Mohammad Khalid Parvez
King Saud University College of Pharmacy, Saudi Arabia
Mohammad Khalid Parvez is currently working in King Saud University College of Pharmacy which is located in Saudi Arabia
Background & aim:
Hepatitis E virus (HEV) has recently emerged to cause chronic infection, including neuropathy and arthralgia in some patients. Though in vitro modulation of cellular MAPK-ERK cascade by HEV-ORF3 protein is suggested to have a role in host pathobiology, activation of JNK1/2 has not been studied so far. To address this issue, we used the HEV genomic replicon system as well as expression vectors.
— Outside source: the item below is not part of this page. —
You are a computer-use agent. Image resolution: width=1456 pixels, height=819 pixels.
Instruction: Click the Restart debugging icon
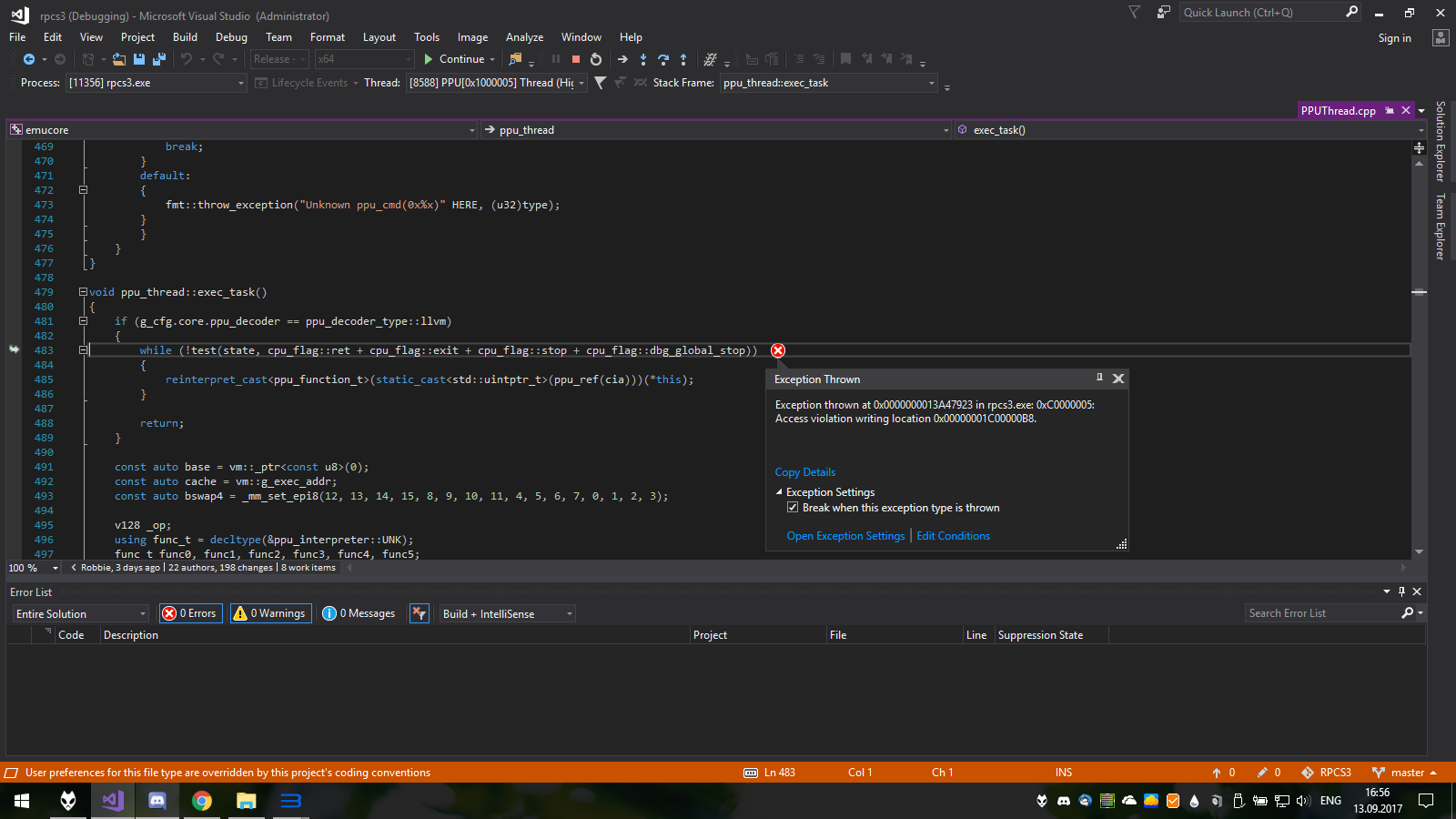[x=595, y=59]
Material & methods: In vitro transcribed pSKE2-WT (HEV-SAR55) replicon as well as expression vectors pTriEX-ORF2 and pTriEx-ORF3 were transfected into human hepatoma S10-3 cells(0.5×106 cells/well; 12-well plate; in triplicate). Following 24 hr incubation, RNA/DNA receiving cells were re-seeded in 8-chamber slides as well as in two sets(RNA-I & RNA-II and DNA-I & DNA-II) in 96-well culture plates. On day4 post-transfection, HEV replication was determined by double immune-staining for ORF2(chimp-sera/Alexa488-conjugated goat anti-human IgG) and ORF3(Rabbit-anti-ORF3/Alexa568-conjugated goat anti-rabbit) expressions in RNA-transfected cells or single staining for ORF2 and ORF3 in DNA-transfected cells. For a time-course (day2, 4, 6 and 8) JNK1/2 profiling, ELISA-based detection of JNK1/2 protein phosphorylation was performed, using BIOMOL Super Array Case-Kit. Results: While positive staining for ORF2/ORF3 in HEV RNA-transfected cells confirmed an active viral replication, the ELISA-based relative quantitation of JNK1/2 phosphoprotein in the same culture showed an optimal phosphorylation on day4. The JNK1/2 phosphorylation in RNA receiving cells was elevated by ~54% as compared to negative-control. Further, ~66% activation of phospho-JNK1/2 was observed in ORF3 over-expressing cells, compared to mock-control. Notably, these experiments when repeated in serum-free media under the same conditions did not show significant differences in the results. Conclusion(s): Our data therefore, shows regulation of MAPK-JNK1/2 by HEV-ORF3 in hepatocytes, mimicking HEV infection. This may have a possible pro-cell survival role in persistent infection in immunosuppressed individuals or extra hepatic manifestations of HEV. Molecular studies are underway to further validate these results.